Affossato il registro delle coppie di fatto
La maggioranza si è schierata contro ma ci sono stati alcuni "obiettori di coscienza". Anche nel centrosinistra c'è chi si è astenuto e non ha votato a favore. Il tema divide
Il consiglio comunale di Varese ha bocciato la proposta di Sel e Pd di istituire un registro delle coppie di fatto, una sorta di anagrafe comunale che contempli le coppie che vivono insieme ma che non sono ufficialmente sposate, e in questo modo assicurare loro anche delle agevolazioni nelle tariffe comunali. Una misura che giù alcuni comuni hanno adottato, in questi mesi, come è accaduto ad esempio a Milano, città governata da un sindaco di Sel e da una maggioranza di centrosinistra. Varese è governata da una maggioranza di centrodestra (Lega e Pdl) e già questo ha mercato una prima differenza, ma in realtà al voto di ieri sera i partiti sono arrivati meno compatti di quanto si possa pensare.

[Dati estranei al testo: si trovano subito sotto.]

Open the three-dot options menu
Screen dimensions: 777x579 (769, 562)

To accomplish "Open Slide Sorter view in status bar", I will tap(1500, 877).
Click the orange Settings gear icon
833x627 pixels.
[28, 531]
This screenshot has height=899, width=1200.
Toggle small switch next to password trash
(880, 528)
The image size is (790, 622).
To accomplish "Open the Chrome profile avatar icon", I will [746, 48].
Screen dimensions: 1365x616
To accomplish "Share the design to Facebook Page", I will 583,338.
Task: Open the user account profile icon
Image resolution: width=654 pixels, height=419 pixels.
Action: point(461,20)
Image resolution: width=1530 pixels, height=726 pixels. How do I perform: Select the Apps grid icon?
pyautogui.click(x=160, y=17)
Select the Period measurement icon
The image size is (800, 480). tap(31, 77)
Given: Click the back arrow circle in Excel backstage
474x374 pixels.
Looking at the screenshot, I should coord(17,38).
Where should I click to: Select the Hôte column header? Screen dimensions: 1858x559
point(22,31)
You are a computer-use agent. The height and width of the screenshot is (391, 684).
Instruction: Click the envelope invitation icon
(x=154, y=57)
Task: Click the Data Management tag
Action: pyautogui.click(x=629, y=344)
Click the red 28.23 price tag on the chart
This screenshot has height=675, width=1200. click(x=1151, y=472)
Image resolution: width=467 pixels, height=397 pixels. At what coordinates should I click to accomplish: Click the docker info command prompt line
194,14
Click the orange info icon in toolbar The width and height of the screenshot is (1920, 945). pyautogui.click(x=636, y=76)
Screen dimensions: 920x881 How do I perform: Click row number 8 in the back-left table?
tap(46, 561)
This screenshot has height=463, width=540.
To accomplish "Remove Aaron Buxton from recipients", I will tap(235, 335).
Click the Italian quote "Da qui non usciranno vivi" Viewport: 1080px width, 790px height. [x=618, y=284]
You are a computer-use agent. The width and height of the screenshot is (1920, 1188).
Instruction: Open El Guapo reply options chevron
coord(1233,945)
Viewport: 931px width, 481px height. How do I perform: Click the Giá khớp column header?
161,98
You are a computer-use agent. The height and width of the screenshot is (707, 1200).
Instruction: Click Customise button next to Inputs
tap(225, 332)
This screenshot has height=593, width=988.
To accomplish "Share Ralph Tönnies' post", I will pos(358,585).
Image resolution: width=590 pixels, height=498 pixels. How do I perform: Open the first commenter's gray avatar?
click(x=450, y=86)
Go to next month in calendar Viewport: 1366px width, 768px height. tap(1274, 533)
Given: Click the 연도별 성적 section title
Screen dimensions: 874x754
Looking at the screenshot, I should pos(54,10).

Già nei mesi scorsi, infatti, nella maggioranza la Lega Nord aveva lasciato una sostanziale libertà di coscienza, tanto che ieri sera ha votato a favore del provvedimento il capogruppo Giulio Moroni, il consigliere Ermanno Niada , mentre si sono astenuti sia il consigliere comunale Emanuele Monti che il presidente del consiglio comunale Roberto Puricelli, l’unico del Pdl a non votare contro il registro delle copie di fatto. Il Pdl , nei mesi scorsi, ne aveva fatto quasi una battaglia di civiltà, con interventi durissimi e al limite del clericale da parte ad esempio del giovane consigliere Giacomo Cosentino, ma anche con la posizione espressa Lara Comi, segretario provinciale del partito, che aveva esplicitamente parlato di minaccia per le famiglie.
Il gruppo ciellino del Pdl era ovviamente schierato contro e così anche l’Udc, che è in minoranza ma che ha condiviso l’idea che un semplice registro delle coppie di fatto possa mettere in crisi le famiglie. Un’idea tutta politica, se vogliamo, che però ha creato breccia anche nel centrosinistra. Il Pd, 5 stelle, Movimento libero, Pd e Sel hanno votato a favore. Ma si sono astenuti il consigliere del Pd Emilio Corbetta, e Luciano Ronca della lista civica Varese & Luisa, quest’ultimo, esponente del mondo cattolico, ha giustificato la sua posizione con un problema di rappresentanza della sua lista civica. Eppure è stato lo stesso Ronca nel suo intervento a chiarir bene di che cosa si stia parlando: «A Varese le famiglie ufficiali , composte almeno di due persone sono 15.820 mentre si vede come in città il 36% delle famiglie ( 13.133 persone ) siano composte da un unico membro che sicuramente non sono tutti single o vedovi . La realtà varesina annovera quindi molte coppie di fatto. Alcune persone, per vari motivi altamente validi, fanno una scelta, anche combattuta nel profondo dell’animo, di convivere».